Entrare in silenzio non per lei implica il completo isolamento ma relazioni selettive che la porteranno, inaspettatamente, a diventare esempio per un gruppo di persone che vorranno imitarla. Posteranno sui social il silenzio di Cristina e, nonostante lei, il suo caso diventerà virale con uno stuolo di seguaci. A quel punto ci sarà un’ulteriore svolta e decisione da parte della nostra protagonista.

Raccontato in prima persona tempo dopo i fatti, Il periodo del silenzio è un romanzo originale nel contenuto e dalle tante implicazioni: non è una fuga, non è un rifiuto, non è un atto votivo. È una scelta che ha a che fare con una certa visione di sé rispetto agli altri e a un mondo con le sue regole ferree, che siano quelle tradizionali o quelle più fluide di una contemporaneità chiassosa e frettolosa. Ma non vuole insegnare niente, solo rientrare in sé e, se l’unico modo è zittirsi, visto che non si può zittire il mondo, allora quella è la strada.

Nell’ultima parte del libro è la sorella a raccontarci l’epilogo e, anche se può sembrare punitivo, è dolce, “sa di latte” e potrebbe essere un nuovo inizio, una nuova dimensione “fresca come la neve appena caduta”.

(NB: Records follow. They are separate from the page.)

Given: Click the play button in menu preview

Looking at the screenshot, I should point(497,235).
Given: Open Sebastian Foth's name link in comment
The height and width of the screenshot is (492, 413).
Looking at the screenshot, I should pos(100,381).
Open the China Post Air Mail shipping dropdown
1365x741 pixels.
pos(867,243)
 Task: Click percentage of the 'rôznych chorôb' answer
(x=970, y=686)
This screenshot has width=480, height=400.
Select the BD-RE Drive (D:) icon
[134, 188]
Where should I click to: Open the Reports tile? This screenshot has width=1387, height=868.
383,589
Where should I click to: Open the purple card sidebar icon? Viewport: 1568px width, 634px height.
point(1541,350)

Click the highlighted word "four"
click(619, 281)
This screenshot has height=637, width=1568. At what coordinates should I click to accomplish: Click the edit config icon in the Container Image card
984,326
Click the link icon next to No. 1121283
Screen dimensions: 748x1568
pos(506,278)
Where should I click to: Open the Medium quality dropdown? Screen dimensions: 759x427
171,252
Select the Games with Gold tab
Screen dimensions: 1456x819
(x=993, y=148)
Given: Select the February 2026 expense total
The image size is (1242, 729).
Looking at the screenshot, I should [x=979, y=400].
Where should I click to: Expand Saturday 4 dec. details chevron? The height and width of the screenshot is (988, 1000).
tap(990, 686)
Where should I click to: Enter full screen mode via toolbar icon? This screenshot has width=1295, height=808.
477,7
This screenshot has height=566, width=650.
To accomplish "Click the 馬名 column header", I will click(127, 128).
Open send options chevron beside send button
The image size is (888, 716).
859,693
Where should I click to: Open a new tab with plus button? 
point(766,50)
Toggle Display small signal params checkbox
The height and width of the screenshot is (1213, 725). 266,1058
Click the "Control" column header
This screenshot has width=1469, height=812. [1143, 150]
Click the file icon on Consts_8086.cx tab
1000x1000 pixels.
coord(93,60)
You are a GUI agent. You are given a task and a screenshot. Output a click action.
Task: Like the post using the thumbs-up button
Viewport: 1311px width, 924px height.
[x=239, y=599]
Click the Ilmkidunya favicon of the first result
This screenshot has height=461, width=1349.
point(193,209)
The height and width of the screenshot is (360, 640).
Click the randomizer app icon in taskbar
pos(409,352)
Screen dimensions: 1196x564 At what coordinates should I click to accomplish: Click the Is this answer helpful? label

Francesca Manfredi, classe 1988, è laureata al DAMS dell’Università di Torino e diplomata alla Scuola Holden. Nata a Reggio Emilia, vive a Torino, spesso rappresentata nella sua scrittura. Lo stile è scarno, diretto, ironico e lei si dice ispirata dal minimalismo di Raymond Carver. Ha tuttavia un calore e una freschezza tutta giovanile a condire le frasi e i pensieri di una generazione tipicamente italiana.